Yes, the Greens have previously won
a higher percentage of the vote, reaching 11.1 and 10.7 per cent in 2011 and 2014 respectively.
But those numbers were secured against the backdrop of Labour's failed campaigns under Phil Goff and David Cunliffe. Last night's achievement occurred in an entirely different context.
Under MMP, no small party which has formally supported a government has managed to break the 5 per cent threshold at the next election.
Davidson and Shaw not only smashed that apparent rule, but the Greens' party vote has increased from 6.3 per cent in 2017 to 7.6 per cent, and could go a smidgen higher with overseas votes.
Shaw deserves a huge part of the credit for holding the party together in 2017 after the debacle following Metiria Turei's welfare speech and for the multi-party agreement on the Zero Carbon Act. His abject self-criticism after the Green School scandal underlined his reputation for integrity and that his party adamantly opposes private education.
But any party that has even a second member becomes a coalition of some sort. Very inexactly, Labour is a coalition of South Auckland office cleaners, middle-class teachers and Grey Lynn pseudo-intellectuals, and National one of conservative provincialists and more liberal urban business owners. Whenever these coalitions are out of balance, Labour and National face catastrophe.

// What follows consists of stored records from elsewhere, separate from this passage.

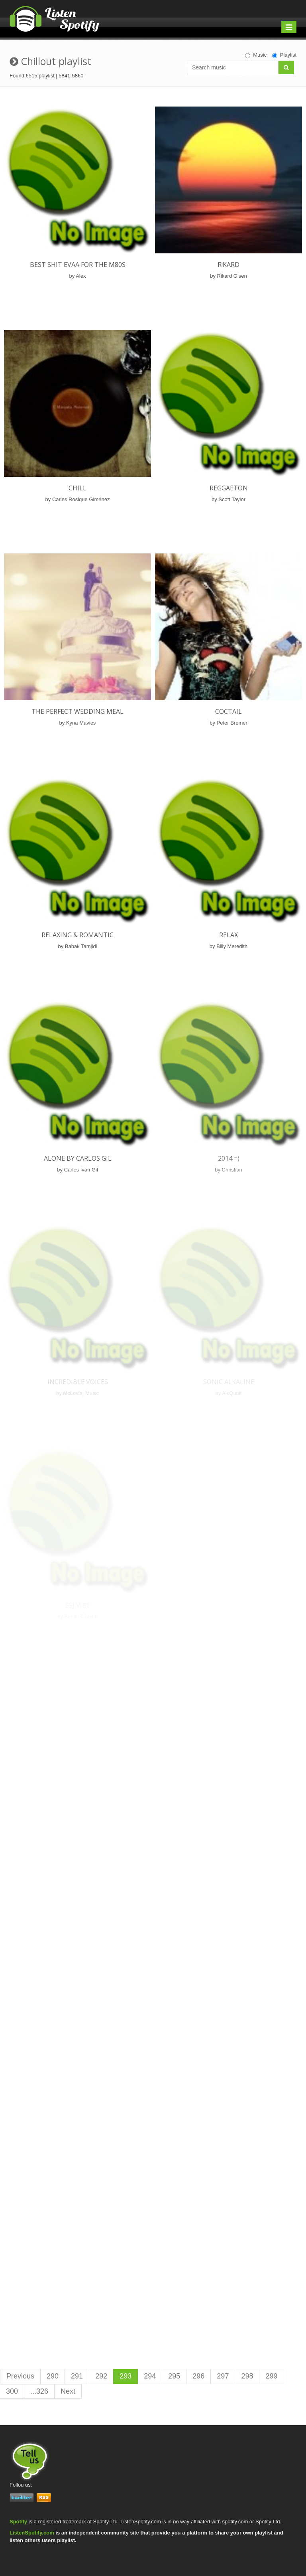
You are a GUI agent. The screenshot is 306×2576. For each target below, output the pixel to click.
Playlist (284, 55)
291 (77, 2376)
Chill (77, 488)
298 (247, 2376)
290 (53, 2376)
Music (256, 55)
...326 (39, 2391)
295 (174, 2376)
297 (223, 2376)
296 (198, 2376)
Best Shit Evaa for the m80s (78, 264)
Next (68, 2391)
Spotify (18, 2522)
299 (271, 2376)
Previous (20, 2376)
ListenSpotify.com (32, 2533)
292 (101, 2376)
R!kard (228, 264)
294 (150, 2376)
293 (125, 2376)
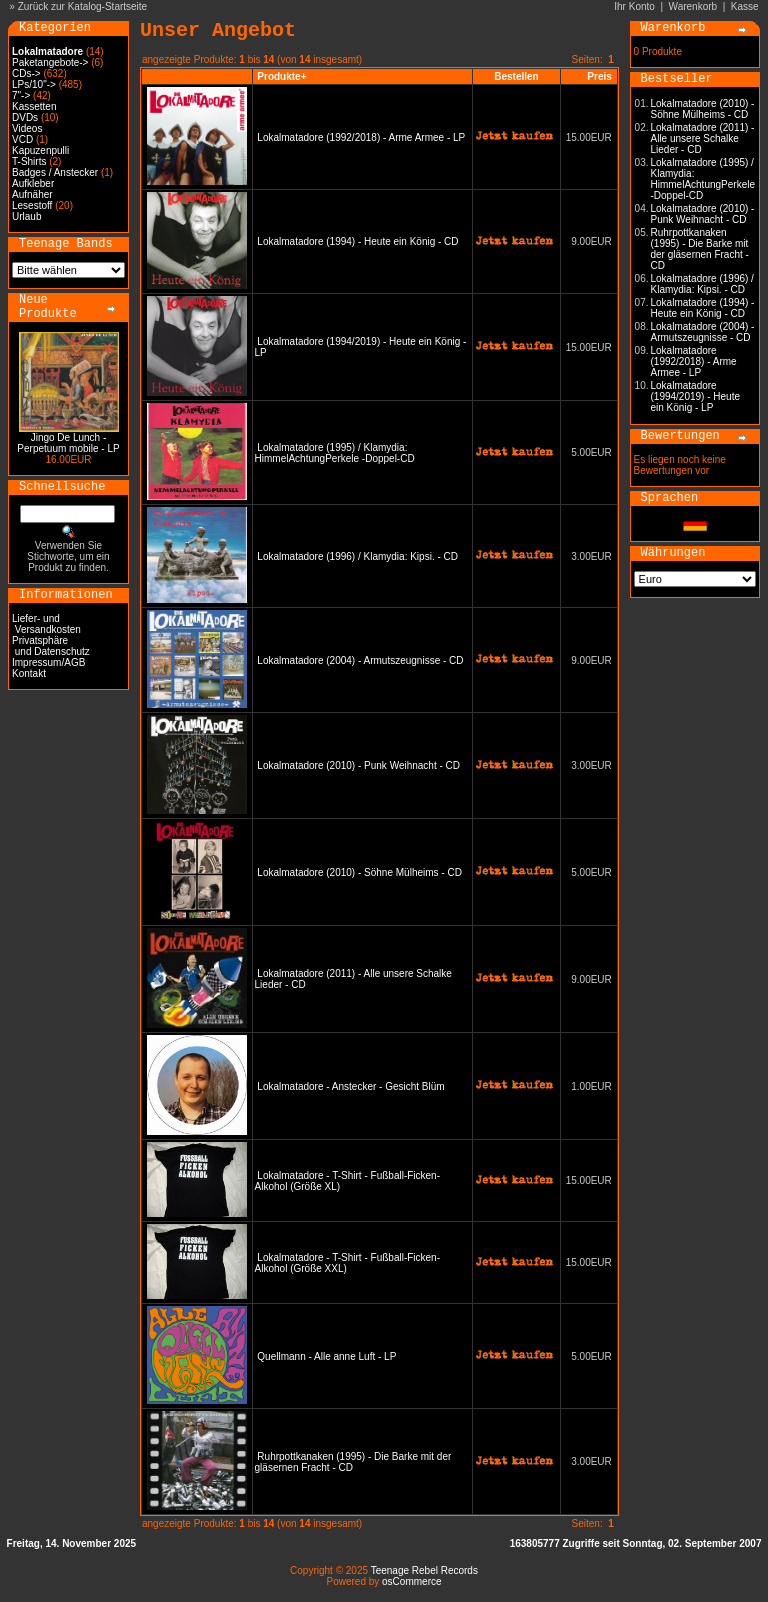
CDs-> (26, 73)
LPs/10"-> (34, 84)
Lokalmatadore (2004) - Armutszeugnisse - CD (360, 660)
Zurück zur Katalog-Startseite (83, 6)
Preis (599, 76)
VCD (22, 139)
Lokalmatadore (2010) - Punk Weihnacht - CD (358, 765)
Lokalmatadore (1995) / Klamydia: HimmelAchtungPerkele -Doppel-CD (335, 453)
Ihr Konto (634, 6)
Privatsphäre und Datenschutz (51, 646)
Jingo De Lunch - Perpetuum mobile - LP (68, 443)
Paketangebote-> (50, 62)
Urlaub (26, 216)
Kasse (745, 6)
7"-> (21, 95)
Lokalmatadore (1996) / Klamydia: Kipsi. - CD (357, 556)
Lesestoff (32, 205)
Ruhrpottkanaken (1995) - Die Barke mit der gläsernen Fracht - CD (700, 249)
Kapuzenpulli (40, 150)
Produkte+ (281, 76)
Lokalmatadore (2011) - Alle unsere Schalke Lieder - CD (703, 138)
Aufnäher (32, 194)
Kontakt (29, 673)
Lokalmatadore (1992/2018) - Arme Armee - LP (361, 137)
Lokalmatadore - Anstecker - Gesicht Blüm (350, 1086)
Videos (27, 128)
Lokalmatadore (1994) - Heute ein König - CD (357, 241)
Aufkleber (33, 183)
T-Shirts (29, 161)
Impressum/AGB (48, 662)
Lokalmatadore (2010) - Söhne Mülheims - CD (359, 872)
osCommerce (411, 1581)
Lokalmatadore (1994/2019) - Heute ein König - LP (696, 396)
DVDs (25, 117)
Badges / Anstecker (55, 172)
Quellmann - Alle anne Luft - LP (326, 1356)
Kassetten (34, 106)
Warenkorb (693, 6)
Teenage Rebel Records (424, 1570)
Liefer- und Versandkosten (46, 624)
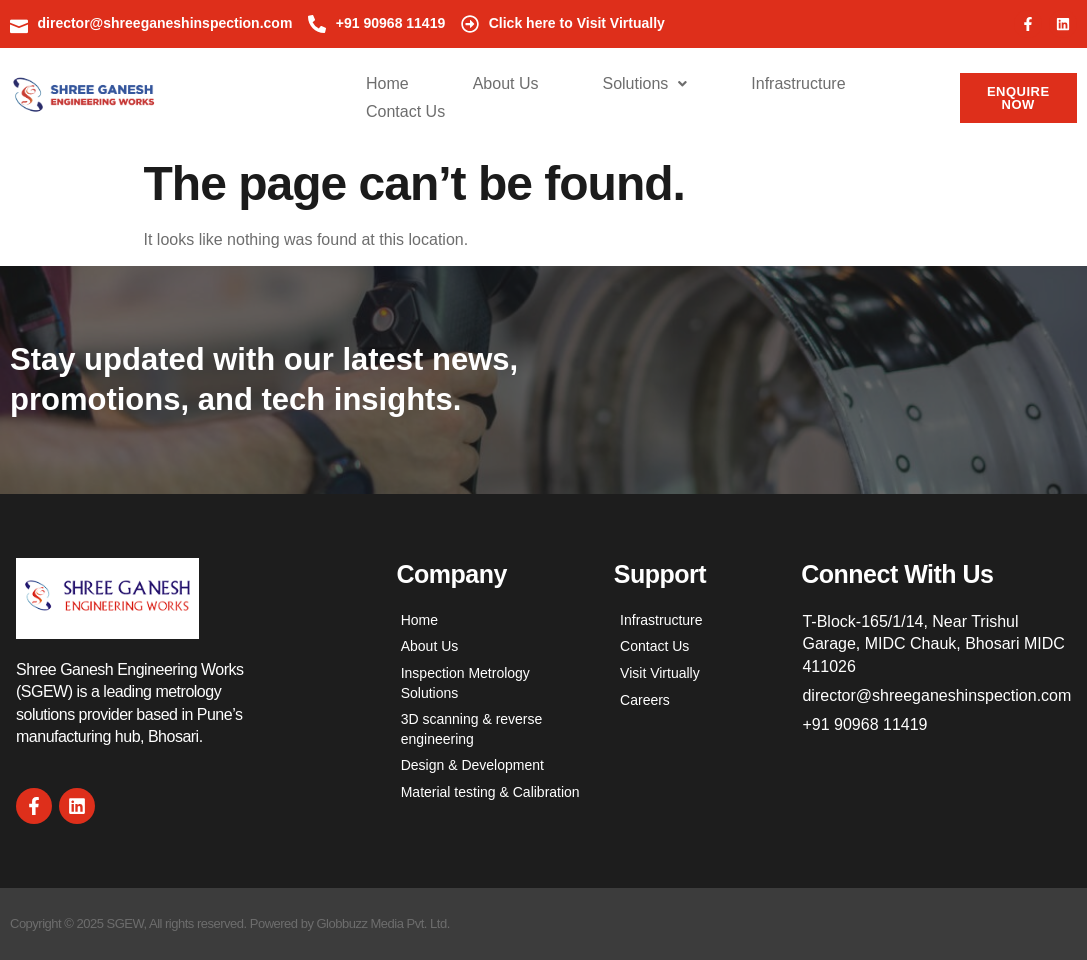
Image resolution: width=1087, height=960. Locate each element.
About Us (506, 83)
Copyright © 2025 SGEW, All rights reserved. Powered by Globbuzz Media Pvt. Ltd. (230, 923)
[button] (644, 84)
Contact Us (405, 111)
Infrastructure (798, 83)
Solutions (644, 83)
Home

The Green coalition similarly spans a spectrum from Audi e-tron drivers in Remuera to actual communists in Aro Valley.
That is, it contains people who genuinely believe carbon trading is just more neoliberal subjugation, that the New Zealand state should be overthrown and that the prisons should be emptied.
Davidson leads this part of the Green alliance but is sufficiently respectful of Shaw and his faction that the coalition has held together. Even Shaw's welcome public denunciation of the antisemitic and terrorist-aligned boycott, divestment and sanctions movement against Israel was reluctantly tolerated.
(There are lessons in all this for parties which didn't do so well on Saturday, but these can be saved for another column.)
With this weekend's triumph, the Greens must decide how formally to tie themselves to the Ardern juggernaut. Ardern and her innermost circle of Grant Robertson, Chris Hipkins and Megan Woods will of course have the major say, but the three main options are a coalition agreement, a confidence and supply arrangement or to sit on the crossbenches and deal with issues as they arise.
To the extent the polls ever justified thinking about it, Act had broadly decided to go for the third option had they and National had the numbers. That is, Judith Collins would have been told she could be prime minister and appoint a cabinet, but there would be no advance guarantees on anything else, including even the Budget. The larger party would need to negotiate everything and anything it wanted to do. The smaller one could also preen that it had rejected all the baubles, perks and salaries of office.
This is undoubtedly the best strategy for small parties to maximise their own power, albeit to the point of irresponsibility. But it only works if the small party is actually needed by the larger one.
In this case, Labour has a clear working majority all on its own. Ardern may choose to work with the Greens for her own benefit but she need not listen to them – or even speak to them – on anything at all. In practical terms, the Greens – and also the Māori Party – have no more leverage over Labour than National or Act. Outside the Government, they are no more than a taxpayer-funded pressure group with the use of Parliament's platform. That may be enough for the radical side of the Green coalition but its other supporters want outcomes.
For wiser heads, the Greens have no real choice but to opt for a more formal agreement with Labour, assuming Ardern offers one. To have any real power at all, they need to be ministers who operationally control departments and budgets, and attend Cabinet committee meetings as equals with their Labour rivals.
The radicals will rightly point out this also involves existential political risk. When push comes to shove, the Greens will still have no real power over Labour, but their ministers will be bound by Cabinet collective responsibility, obliged to publicly support decisions they don't agree with. Green ministers will be in danger of doing little more than applying a Green stamp to Labour's agenda, to the extent it turns out to have one.
There are no good options here. But if the Greens get the decision wrong, in last night's triumph may well lie the seeds of a disaster in 2023.
Matthew Hooton is an Auckland-based PR consultant, whose clients have included the National and Act parties. These views are his own.